More from: CNET News.com
In Other News...
The German city of Munich took a decision to install the Linux operating system on 14,000 state-owned computers. The move dealt a blow to Microsoft, whose CEO, Steve Ballmer, personally solicited city officials to choose Windows XP over the open source alternative.
Adobe Systems rolled out version 6.0 of its popular Acrobat software. As expected, the latest upgrade splits the product into several, specifically-targeted packages for users of the company's Portable Document Format (PDF) technology.
A U.S. federal jury in the state of Virginia ruled that eBay, the biggest Internet auction company, has infringed patents owned by Thomas Woolston, a 39-year old electrical engineer and entrepreneur, and his company MercExchange. The court found eBay's automated payment system and several other features vital for the site's performance were illegally employed and ordered the California-based company to pay $35 million in damages.

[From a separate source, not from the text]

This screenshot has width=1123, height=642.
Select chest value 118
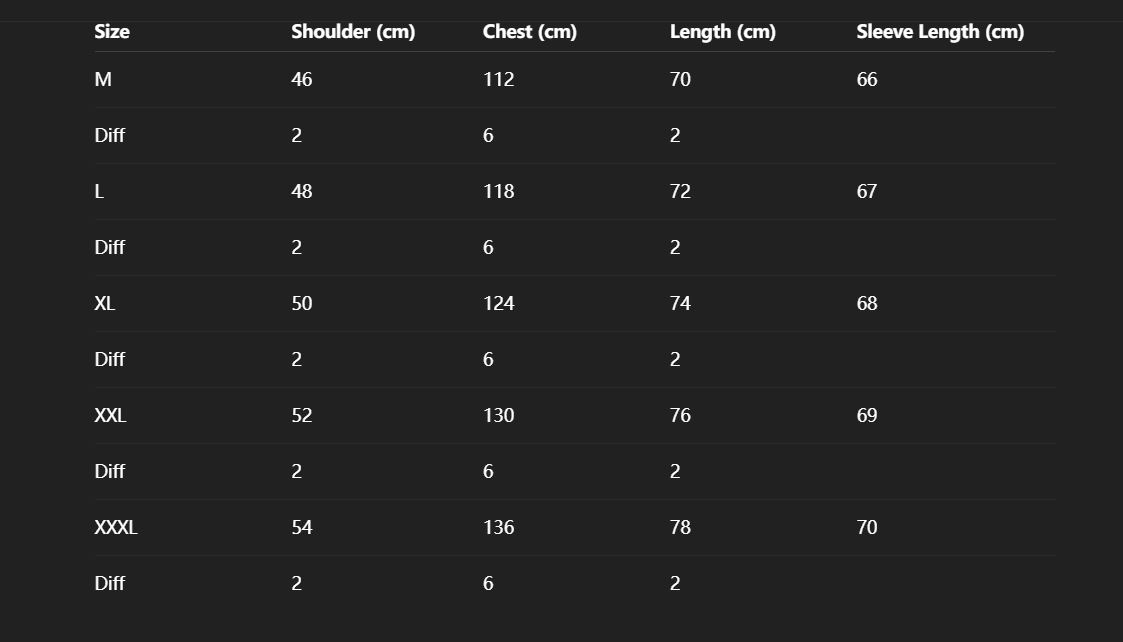tap(499, 192)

Bonzi Software settled a class-action lawsuit instituted against the company's deceptive ads mimicking dialog boxes with messages like "security alert" and "warning!" The advertiser is now obliged to mark its banners with the word "Advertisement" and cease using fake interfaces, like phony 'X' buttons that do not close the ads.
The University of Calgary drew ire and criticism after its Computer Science Department announced plans to offer a virus writing course. Several anti-virus companies denounced the move as detrimental to computer security, but university officials said they are unrelenting in their belief that developing such skills will allow for a better understanding of the problems of computer and network security.